Clinically available immunosuppression averts rejection but not systemic inflammation after porcine islet xenotransplant in cynomolgus macaques.

2021 
A safe, efficacious, and clinically applicable immunosuppressive regimen is necessary for islet xenotransplantation to become a viable treatment option for diabetes. We performed intraportal transplants of wildtype adult porcine islets in 25 streptozotocin-diabetic cynomolgus monkeys. Islet engraftment was good in 21, partial in 3 and poor in 1 recipient. Median xenograft survival was 25 days with rapamycin and CTLA4Ig immunosuppression. Adding basiliximab induction and maintenance tacrolimus to the base regimen significantly extended median graft survival to 147 days (p<0.0001), with 3 animals maintaining insulin-free xenograft survival for 265, 282, and 288 days.
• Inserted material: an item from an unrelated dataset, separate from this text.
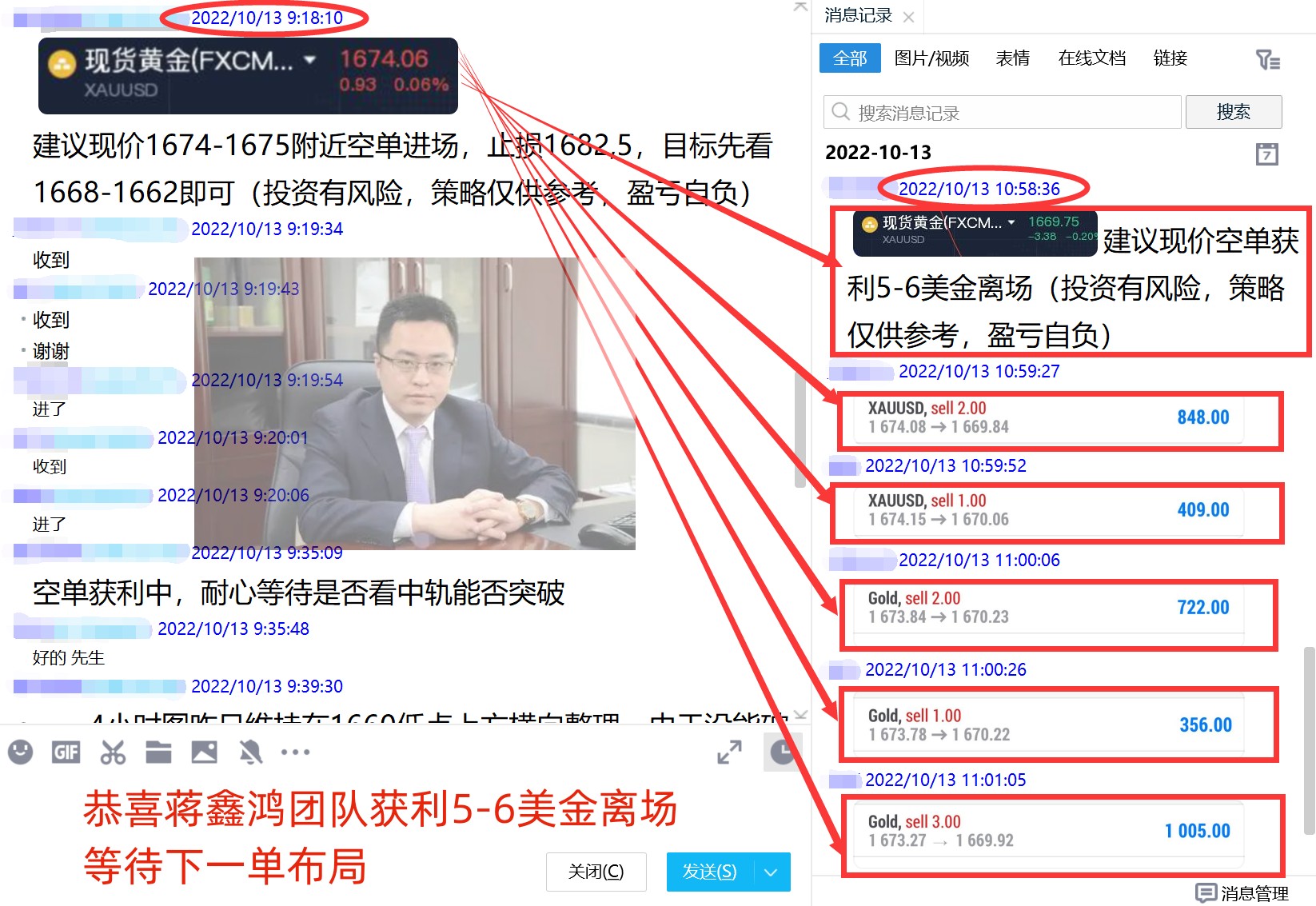Expand the arrow next to 发送(S) button

tap(771, 872)
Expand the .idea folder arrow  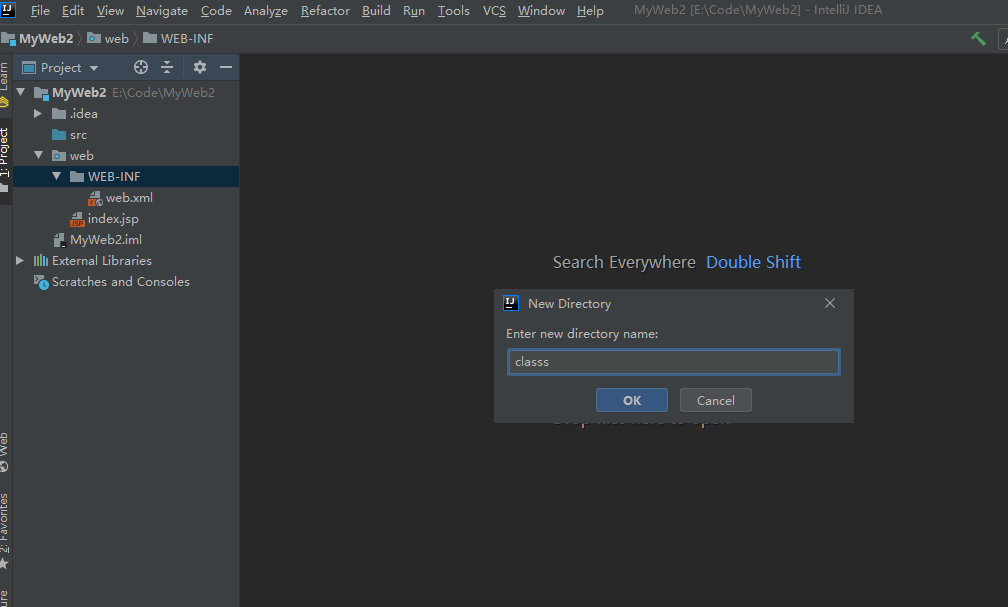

We demonstrate this regimen suppresses non-Gal anti-pig antibody responses, circulating effector memory T cell expansion, effector function, and infiltration of the graft. However, a chronic systemic inflammatory state manifested in the majority of recipients with long-term graft survival indicated by increased neutrophil to lymphocyte ratio, IL-6, MCP-1, CD40 and CRP expression. This suggests this immunosuppression regimen fails to regulate innate immunity and resulting inflammation is significantly associated with increased incidence and severity of adverse events making this regimen unacceptable for translation. Additional studies are needed to optimize a maintenance regimen for regulating the innate inflammatory response.